§ **Document text**:
▬▬▬▬▬▬
However, it is difficult to obtain a closed form solution to \({Q_2}\). Although finding a general closed-form expression for \(P_{in - l}^{MSRRS}\) is challenging, we can obtain the numerical results by computer simulations. \(\square\)

3.3 Round-Robin Transmission Scheme

For the round-robin transmission scheme, N relays act as a DNF two-way relay to help the sources’ transmission in turn [21]. The intercept event is defined as that the eavesdropper can successfully decode \({x_A}\) or \({x_B}\) during the two transmission time-slots. However, E can decode \({x_A}\) or \({x_B}\) from \({x_R}\) only when E has intercepted \({x_B}\) or \({x_A}\) in the first time-slot. Thus, an intercept even in the first time-slot results in a system interception, giving

$$\begin{aligned} P_{in - i}^{round} = \Pr \left( {{R_{DNF - i}} \leqslant I_{E - i}^{1{\text {st}}}\left| {\hat{H} = {H_0}} \right. } \right) \end{aligned}$$

(18)

Considering the missed probability of the spectrum detection and by using the total probability law, (18) can be rewritten as

$$\begin{aligned} P_{in - i}^{round}&= {} \underbrace{\Pr \left( {{R_{DNF - i}} \leqslant I_{E - i}^{1{\text {st}}}\left| {{H_0},\hat{H} = {H_0}} \right. } \right) }_{{G_1}}\Pr \left( {\hat{H} = {H_0}\left| {{H_0}} \right. } \right) \nonumber \\&\quad + \underbrace{\Pr \left( {{R_{DNF - i}} \leqslant I_{E - i}^{1{\text {st}}}\left| {{H_1},\hat{H} = {H_0}} \right. } \right) }_{{G_2}}\Pr \left( {\hat{H} = {H_0}\left| {{H_1}} \right. } \right) \end{aligned}$$

(19)
▬▬▬▬▬▬
§ **Collected material**:

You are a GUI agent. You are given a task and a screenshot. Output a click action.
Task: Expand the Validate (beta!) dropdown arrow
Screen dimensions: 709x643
▬▬▬▬▬▬
§ **What this exercise asks**:
1. Decide whether each statement agrees with the relay transmission excerpt, answering yes or no and quoting the words that decide it: (a) a closed-form solution is easy to obtain; (b) in the round-robin scheme, the N relays help the sources' transmission in turn; (c) the numerical results can be obtained by computer simulations.
2. Rewrite the relay transmission excerpt from "However, it is" to "computer simulations. \(\square\)", replacing "computer simulations" with "Monte Carlo simulations".
3. Continue the relay transmission excerpt from where it stops.
The listing isn't needed here.

§ **Results by task**:
1.
(a) No: "it is difficult to obtain a closed form solution"
(b) Yes: "help the sources’ transmission in turn"
(c) Yes: "we can obtain the numerical results by computer simulations"

2.
However, it is difficult to obtain a closed form solution to \({Q_2}\). Although finding a general closed-form expression for \(P_{in - l}^{MSRRS}\) is challenging, we can obtain the numerical results by Monte Carlo simulations. \(\square\)

3.
where \({G_1} = \Pr \left( {{R_{DNF - i}} \leqslant I_{E - i}^{1{\text {st}}}\left| {{H_0},\hat{H} = {H_0}} \right. } \right)\), \({G_2} = \Pr \left( {{R_{DNF - i}} \leqslant I_{E - i}^{1{\text {st}}}\left| {{H_1},\hat{H} = {H_0}} \right. } \right)\).

To simplify the derivation, \({1 / {{\lambda _S}}} \gg 1\) and \({1 / {{\lambda _E}}} \gg 1\) are assumed. By substituting \(\alpha = 0\) to (2) and (8), \({G_1}\) can be rewritten as

$$\begin{aligned} {G_1} = \Pr \left( \begin{array}{l} \min \left( {Ca\left( {{\gamma _S}{{\left| {{h_{SAS{R_i}}}} \right| }^2}} \right) ,Ca\left( {{\gamma _S}{{\left| {{h_{SBS{R_i}}}} \right| }^2}} \right) ,\frac{1}{2}Ca\left( {{\gamma _S}{{\left| {{h_{SAS{R_i}}}} \right| }^2} + {\gamma _S}{{\left| {{h_{SBS{R_i}}}} \right| }^2}} \right) } \right) \\ \leqslant \max \left( {Ca\left( {\frac{{{\gamma _S}{{\left| {{h_{SAE}}} \right| }^2}}}{{{\gamma _S}{{\left| {{h_{SBE}}} \right| }^2}}}} \right) ,Ca\left( {\frac{{{\gamma _S}{{\left| {{h_{SBE}}} \right| }^2}}}{{{\gamma _S}{{\left| {{h_{SAE}}} \right| }^2}}}} \right) } \right) \\ \end{array} \right) \end{aligned}$$

(20)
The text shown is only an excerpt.